Writ of Possession - Real Property (Eviction)

Court Document RequiredWrit of Possession (Real Property) (EJ-130) plus four copies of the writ for the first debtor and one copy for each additional debtor 
Purpose of ProcessEvict occupants and place creditor in peaceful possession of real property
Sheriff's InstructionsProvide address of property from which occupants are to be evicted; provide name and telephone number of the person who will meet the Sheriff to take possession of the property. The creditor’s attorney or the creditor (if the creditor doesn’t have an attorney) must sign and date the instructions. 
Eviction Instructions - Writ of Possession-Real Property (PDF)
Eviction Instructions - COVID Supplementary (PDF)
Time for ServiceThe Sheriff will serve a 5-Day Notice to Vacate within three business days after receipt of the writ. The eviction occurs as soon as possible after the expiration of the 5-day notice. The writ of execution (possession of real property) expires 180 days after its issuance date.
Manner of ServiceThe 5-day notice to vacate may be served by personal service on an occupant or by posting a copy at the address and mailing a copy to the debtor tenant(s). After the expiration of the 5-day notice, uniformed deputies will remove anyone who remains on the premises. Any property of the tenant left on the premises will be turned over to the landlord for storage.
Fee Deposit$145.00
Fee$85.00 for service of the Notice to Vacate plus $60.00 to remove occupants and put a person in possession; $40.00 for a Not Found or cancellation prior to service of the 5-day notice to vacate; $40.00 to serve (repost) another 5-day notice following a postponement 
Proof of ServiceAfter the eviction is completed, the Sheriff will provide the landlord with a receipt for possession and send the writ together the Sheriff’s return to the issuing court. A proof of service is not issued. Instead, a return detailing the Sheriff’s action is prepared that accompanies the writ when it is returned to the court. 

Information Guide

After the creditor landlord obtains a judgment in an unlawful detainer action, the court may issue a Writ of Possession (real property) that authorizes the Sheriff to remove (evict) the occupants from the property.

The eviction is scheduled as soon as possible after the expiration of the 5-day period. Usually the landlord is notified by mail of the eviction date and time. Occasionally the landlord may be notified by telephone. The landlord should immediately notify the Sheriff if the landlord wants to cancel the eviction.

A person who is not listed as a debtor on the writ of execution may file a Claim of Right to Possession. Upon receipt of the Claim to Right of Possession, the Sheriff must stop the eviction and send the Claim to the court that issued the writ. If the claimant posts a filing fee with the court, a hearing will be set to determine the validity of the claim. If the claimant does not post the filing fee or if it is determined at the hearing that the claim is not valid, the court will issue an order directing the Sheriff to proceed with the eviction. However, the Sheriff will not accept a claim of right to possession if the writ indicates that a prejudgment claim of right to possession was served with the summons and complaint pursuant to CCP 415.46. Also, the Sheriff will not accept another claim of right to possession after the court issues an order to evict all persons following a claim of right to possession hearing.

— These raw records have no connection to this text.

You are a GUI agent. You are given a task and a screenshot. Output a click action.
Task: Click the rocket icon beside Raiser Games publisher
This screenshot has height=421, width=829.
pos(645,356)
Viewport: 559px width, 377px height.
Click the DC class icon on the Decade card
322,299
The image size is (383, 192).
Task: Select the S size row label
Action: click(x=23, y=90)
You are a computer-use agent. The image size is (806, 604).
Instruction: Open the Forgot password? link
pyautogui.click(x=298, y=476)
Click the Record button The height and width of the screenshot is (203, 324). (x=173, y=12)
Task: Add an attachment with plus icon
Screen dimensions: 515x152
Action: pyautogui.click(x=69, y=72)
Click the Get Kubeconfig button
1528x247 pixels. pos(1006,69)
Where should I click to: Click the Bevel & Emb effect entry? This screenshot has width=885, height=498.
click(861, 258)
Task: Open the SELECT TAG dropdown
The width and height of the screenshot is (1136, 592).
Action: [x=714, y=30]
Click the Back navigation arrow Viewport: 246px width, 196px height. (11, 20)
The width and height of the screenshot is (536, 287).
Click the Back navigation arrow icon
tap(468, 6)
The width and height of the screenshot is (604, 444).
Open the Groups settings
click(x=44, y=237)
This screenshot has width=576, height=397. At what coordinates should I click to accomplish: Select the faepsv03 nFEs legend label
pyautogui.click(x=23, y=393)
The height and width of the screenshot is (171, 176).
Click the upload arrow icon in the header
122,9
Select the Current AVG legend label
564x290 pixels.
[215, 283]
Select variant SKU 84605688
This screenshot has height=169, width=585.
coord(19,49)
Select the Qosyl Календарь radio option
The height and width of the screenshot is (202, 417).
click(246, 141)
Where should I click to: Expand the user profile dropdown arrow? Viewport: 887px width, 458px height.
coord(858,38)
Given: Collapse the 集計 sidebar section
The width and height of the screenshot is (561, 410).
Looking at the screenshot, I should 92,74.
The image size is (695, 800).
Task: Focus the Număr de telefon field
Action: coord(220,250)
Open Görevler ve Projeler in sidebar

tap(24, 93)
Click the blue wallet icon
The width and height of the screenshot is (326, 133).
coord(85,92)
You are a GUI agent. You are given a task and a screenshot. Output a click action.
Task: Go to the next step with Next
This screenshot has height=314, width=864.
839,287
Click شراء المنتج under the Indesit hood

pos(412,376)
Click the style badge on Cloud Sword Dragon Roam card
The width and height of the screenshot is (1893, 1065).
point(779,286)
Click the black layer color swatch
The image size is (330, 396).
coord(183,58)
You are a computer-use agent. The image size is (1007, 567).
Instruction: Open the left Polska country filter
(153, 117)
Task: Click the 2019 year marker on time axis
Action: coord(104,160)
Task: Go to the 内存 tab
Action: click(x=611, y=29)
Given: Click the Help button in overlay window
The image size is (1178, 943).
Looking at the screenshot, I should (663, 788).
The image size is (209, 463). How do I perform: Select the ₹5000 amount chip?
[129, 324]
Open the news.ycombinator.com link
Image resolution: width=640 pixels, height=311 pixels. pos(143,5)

If the debtor tenant files bankruptcy after judgment for possession was issued in the unlawful detainer lawsuit, the landlord creditor may obtain an order (lift order) from the bankruptcy court.

Please arrange for a locksmith to be present at the eviction. Tenants often change the locks. Deputies will not pick locks, kick in doors, or break windows to gain entrance to the property. It is important to have the Sheriff complete the eviction process, post the premises with eviction restoration notice and give you your copy of the notice.

After the tenants have been removed from the premises, the Sheriff will give the landlord a receipt for possession. If the occupants re-enter the premises, the landlord may summon the local police department and show the responding officers the receipt for possession. Anyone who reenters the premises after being evicted is subject to arrest for a misdemeanor violation of Penal Code section 419. The landlord is responsible for safekeeping any property of the tenant remaining on the premises after the eviction for up to 15 days. The tenant’s property may be moved to storage and reasonable storage costs assessed.